In her research, grit outweighed IQ, family income, demographics, and every other measurable factor she and her team could think of. She explains: “Our data show very clearly that there are many talented individuals who simply do not follow through on their commitments. In fact, in our data, grit is usually unrelated, or even inversely related, to measures of talent.” Consistently working on your goals for a long period of time is your best bet for success.
The good news is that grit is something you can choose to develop and work on; you choose whether or not to work on your novel after your desk job; you choose whether or not to work out when you’re tired; you choose whether to build good habits or indulge bad ones.

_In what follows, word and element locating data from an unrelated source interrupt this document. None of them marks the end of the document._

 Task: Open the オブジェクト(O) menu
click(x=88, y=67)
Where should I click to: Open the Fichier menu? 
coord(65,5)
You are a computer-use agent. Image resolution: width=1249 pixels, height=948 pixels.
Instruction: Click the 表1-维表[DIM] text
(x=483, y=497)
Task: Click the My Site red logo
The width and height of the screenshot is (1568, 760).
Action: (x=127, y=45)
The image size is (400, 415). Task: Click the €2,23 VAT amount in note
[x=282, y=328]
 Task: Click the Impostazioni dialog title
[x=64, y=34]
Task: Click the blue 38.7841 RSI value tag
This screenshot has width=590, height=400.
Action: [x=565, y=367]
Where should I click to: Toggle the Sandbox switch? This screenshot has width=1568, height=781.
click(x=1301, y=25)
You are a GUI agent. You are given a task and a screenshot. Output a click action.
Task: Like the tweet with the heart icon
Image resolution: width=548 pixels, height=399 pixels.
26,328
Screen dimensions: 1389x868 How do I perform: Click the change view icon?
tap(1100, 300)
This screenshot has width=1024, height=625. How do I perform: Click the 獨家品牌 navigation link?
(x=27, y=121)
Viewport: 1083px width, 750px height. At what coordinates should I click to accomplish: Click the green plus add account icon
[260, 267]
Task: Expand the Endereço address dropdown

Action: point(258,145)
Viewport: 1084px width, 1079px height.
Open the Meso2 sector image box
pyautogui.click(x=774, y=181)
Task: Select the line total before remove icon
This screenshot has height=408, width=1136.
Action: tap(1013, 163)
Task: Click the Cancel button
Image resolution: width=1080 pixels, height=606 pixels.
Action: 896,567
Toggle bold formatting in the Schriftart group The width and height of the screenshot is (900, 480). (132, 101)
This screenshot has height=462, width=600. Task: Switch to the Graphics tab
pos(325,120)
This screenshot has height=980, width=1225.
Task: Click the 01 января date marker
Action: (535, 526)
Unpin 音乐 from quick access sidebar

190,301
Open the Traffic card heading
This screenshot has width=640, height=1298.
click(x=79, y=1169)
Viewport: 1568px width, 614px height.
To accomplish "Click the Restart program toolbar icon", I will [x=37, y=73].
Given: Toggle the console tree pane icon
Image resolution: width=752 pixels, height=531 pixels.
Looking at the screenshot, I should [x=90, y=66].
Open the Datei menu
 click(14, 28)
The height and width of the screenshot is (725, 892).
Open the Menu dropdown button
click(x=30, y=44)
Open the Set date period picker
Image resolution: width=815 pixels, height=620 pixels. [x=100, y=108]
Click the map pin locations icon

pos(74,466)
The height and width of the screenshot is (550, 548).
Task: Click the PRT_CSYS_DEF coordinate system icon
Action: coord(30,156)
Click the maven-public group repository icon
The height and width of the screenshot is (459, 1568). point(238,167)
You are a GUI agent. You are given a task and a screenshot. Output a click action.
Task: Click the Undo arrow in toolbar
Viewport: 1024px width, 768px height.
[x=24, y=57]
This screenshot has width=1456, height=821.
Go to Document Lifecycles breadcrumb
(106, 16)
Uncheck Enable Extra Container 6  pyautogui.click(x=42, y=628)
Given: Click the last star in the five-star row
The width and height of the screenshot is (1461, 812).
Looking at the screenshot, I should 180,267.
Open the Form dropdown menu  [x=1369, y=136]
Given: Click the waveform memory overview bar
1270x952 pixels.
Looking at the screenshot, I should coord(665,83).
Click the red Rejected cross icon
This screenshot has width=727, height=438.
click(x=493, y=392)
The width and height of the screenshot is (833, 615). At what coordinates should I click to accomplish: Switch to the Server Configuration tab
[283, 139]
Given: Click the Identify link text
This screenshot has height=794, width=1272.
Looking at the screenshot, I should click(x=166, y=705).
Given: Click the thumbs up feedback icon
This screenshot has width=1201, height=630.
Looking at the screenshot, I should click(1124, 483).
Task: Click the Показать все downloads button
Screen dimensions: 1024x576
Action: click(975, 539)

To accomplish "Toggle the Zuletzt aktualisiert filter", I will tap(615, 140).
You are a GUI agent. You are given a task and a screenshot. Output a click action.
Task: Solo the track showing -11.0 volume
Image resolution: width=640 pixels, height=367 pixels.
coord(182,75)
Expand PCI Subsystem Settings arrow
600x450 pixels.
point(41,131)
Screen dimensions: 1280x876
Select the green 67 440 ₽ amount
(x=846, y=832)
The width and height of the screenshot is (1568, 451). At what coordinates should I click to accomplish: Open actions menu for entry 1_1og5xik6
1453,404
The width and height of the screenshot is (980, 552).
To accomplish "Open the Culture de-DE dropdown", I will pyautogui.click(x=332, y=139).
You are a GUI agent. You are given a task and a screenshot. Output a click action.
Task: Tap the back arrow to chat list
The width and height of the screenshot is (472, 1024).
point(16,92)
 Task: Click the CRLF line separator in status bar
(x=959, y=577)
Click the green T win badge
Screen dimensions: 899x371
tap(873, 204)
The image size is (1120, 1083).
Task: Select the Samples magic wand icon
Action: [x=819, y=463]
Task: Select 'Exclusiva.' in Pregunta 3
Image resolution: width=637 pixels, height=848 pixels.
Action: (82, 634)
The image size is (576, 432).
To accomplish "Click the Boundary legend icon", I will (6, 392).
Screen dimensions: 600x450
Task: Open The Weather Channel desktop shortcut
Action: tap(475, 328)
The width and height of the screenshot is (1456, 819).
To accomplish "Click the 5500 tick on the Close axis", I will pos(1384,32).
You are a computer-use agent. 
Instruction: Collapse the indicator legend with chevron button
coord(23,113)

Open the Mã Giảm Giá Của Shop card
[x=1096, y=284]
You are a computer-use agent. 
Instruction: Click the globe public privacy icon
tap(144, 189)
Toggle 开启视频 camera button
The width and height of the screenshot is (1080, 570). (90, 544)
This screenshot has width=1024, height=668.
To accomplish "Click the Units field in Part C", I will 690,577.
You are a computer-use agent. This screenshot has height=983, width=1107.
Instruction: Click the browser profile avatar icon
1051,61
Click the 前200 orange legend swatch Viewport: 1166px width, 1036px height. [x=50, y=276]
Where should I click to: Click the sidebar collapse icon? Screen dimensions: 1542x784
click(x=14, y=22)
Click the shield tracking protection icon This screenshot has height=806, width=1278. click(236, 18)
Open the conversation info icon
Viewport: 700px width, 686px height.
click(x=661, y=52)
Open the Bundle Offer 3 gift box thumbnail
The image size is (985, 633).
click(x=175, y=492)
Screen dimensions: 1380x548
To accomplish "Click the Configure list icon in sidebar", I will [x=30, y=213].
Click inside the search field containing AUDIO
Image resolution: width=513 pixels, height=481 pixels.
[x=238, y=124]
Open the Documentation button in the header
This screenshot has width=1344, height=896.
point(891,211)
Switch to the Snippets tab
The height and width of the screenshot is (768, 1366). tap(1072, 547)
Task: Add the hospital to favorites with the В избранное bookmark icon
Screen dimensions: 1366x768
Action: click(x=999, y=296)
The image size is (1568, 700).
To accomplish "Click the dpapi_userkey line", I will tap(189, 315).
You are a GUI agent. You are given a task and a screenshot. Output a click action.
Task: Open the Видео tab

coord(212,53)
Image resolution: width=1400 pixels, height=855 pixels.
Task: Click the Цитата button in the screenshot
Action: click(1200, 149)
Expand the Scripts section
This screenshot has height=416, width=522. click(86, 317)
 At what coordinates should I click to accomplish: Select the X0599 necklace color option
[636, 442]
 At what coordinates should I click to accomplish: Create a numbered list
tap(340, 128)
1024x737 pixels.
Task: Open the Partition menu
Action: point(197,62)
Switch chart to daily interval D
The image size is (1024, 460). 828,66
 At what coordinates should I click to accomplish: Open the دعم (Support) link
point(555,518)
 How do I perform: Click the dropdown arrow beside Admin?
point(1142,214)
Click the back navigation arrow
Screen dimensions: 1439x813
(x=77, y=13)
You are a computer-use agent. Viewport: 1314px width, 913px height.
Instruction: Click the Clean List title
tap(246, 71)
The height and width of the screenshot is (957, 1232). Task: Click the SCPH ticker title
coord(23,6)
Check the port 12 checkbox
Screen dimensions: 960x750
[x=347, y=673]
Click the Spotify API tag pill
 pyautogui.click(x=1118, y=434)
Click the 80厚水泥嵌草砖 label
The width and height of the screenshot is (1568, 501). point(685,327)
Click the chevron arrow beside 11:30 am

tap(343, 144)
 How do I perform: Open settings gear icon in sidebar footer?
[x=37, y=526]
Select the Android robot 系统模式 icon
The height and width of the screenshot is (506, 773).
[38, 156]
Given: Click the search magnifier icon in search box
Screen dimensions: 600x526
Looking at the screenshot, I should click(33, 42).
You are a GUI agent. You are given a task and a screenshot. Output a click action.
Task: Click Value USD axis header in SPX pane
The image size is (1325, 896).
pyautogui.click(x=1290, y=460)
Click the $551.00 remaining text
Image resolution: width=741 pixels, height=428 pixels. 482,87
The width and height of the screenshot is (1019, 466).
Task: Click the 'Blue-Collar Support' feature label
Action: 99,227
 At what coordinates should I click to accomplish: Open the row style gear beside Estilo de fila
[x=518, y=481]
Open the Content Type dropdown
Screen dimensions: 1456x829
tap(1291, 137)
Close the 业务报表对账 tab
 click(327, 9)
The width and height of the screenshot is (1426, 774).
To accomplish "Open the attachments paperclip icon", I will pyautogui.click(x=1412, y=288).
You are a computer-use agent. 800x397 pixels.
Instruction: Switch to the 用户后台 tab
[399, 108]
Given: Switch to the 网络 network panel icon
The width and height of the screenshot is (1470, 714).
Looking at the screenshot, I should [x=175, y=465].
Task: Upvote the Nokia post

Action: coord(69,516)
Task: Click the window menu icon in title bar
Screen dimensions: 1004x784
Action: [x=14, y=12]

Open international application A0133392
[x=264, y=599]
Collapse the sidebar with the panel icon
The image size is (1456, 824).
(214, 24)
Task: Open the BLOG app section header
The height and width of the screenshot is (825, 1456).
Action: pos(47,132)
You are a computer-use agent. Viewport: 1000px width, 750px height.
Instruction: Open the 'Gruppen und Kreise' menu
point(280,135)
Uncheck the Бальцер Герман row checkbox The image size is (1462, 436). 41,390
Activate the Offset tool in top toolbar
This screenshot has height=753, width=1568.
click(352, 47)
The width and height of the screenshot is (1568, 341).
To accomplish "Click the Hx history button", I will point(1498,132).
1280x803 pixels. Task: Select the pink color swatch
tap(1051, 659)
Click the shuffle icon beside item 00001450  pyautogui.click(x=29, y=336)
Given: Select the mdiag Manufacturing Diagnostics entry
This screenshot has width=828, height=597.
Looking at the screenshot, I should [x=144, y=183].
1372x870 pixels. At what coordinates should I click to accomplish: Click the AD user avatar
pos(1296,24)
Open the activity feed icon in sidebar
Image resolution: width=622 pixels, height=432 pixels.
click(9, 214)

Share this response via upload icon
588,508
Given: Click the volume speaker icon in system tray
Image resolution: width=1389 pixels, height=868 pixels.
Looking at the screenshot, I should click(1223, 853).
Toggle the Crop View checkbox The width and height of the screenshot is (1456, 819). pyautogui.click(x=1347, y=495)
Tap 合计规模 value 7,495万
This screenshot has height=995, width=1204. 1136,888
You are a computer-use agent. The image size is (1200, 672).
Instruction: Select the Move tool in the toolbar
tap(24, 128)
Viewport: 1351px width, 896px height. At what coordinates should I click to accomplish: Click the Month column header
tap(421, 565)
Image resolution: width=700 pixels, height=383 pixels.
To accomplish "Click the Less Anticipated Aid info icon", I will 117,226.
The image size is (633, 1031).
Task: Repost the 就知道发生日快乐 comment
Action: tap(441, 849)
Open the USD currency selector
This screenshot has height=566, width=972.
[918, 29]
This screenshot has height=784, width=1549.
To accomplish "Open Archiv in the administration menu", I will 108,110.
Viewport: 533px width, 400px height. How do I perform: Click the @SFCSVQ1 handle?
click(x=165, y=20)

The first step to developing grit is grasping that the single most important factor for your success is entirely within your control. That alone is powerful motivation to commit more seriously to your goals and work harder on them.
Duckworth also notes that Carol Dweck’s “growth mindset”—the mindset wherein a person recognizes that his abilities aren’t fixed, but can be improved upon—has positive effects on one’s grit. In other words, recognizing that you can improve your abilities and that your effort is the best predictor of your success, then acting on that knowledge, makes you exponentially more likely to be successful, whatever your endeavor.